QNB’s BSR is based on a CFS rating of ‘a-’ and an operating environment risk anchor (OPERA) of ‘bbb’. The CFS rating is supported by the bank’s financial credit strengths of very strong capitalisation, very good asset quality and still good profitability at both the operating and net levels. The overall capital adequacy ratio is high and of good quality despite a significant AT-1 (additional Tier-I) component. The rate of internal capital generation is also good, it said. The very good asset quality is underlined by a low NPL (non-performing loans) ratio, low NPL growth and high and rising loan loss reserve and extended NPL coverage ratios. The declining trends in profitability ratios weaken this as a supporting strength but ratios remain good and efficiency ratios are improving.

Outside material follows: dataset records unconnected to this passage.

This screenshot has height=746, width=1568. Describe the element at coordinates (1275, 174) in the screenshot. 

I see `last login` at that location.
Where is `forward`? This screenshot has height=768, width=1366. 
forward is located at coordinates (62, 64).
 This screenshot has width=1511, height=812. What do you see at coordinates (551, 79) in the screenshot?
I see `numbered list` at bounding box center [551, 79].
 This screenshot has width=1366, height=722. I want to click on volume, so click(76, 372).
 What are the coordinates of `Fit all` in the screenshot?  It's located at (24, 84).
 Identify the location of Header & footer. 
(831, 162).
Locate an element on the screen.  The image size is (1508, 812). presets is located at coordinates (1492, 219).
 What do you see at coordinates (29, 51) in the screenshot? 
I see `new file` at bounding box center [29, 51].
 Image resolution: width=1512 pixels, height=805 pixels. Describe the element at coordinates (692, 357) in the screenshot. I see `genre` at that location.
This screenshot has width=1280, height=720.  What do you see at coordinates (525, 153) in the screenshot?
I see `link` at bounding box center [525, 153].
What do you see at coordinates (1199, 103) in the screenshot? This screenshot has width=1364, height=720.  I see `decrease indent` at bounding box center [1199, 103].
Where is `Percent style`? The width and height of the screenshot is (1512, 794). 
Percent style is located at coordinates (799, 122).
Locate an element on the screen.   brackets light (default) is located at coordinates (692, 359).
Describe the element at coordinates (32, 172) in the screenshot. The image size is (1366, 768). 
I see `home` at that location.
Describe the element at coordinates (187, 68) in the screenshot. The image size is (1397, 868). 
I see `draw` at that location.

The ratings are also supported by a series of non-financial factors. The first is domestic franchise strength. QNB’s size means a dominant share of both loans and customer deposits. The bank also has much more international reach than other Qatari banks. Although the two most important presences are via the Egyptian and Turkish subsidiaries, QNB also has a wide network of foreign branches and associates, adding diversification to both the loan portfolio and the funding base. Being a very large bank in what is a relatively small market also limits QNB’s opportunities for domestic growth in both loans and deposits; going international has therefore been a necessity and it is likely that future growth will largely come from abroad, according to CI.
Another challenge is the dependence on foreign sources of funding (domestic loans are higher than domestic deposits). However these are widely diversified by type of instrument, by counterparty and by geographical origin and QNB retains ready access to the international markets. “Both asset quality and capitalisation are expected to remain strong while both liquidity and profitability should remain satisfactory,” it said, adding as regards non-financial factors, “there is nothing currently present that would suggest a change in the Outlook was likely as a result.”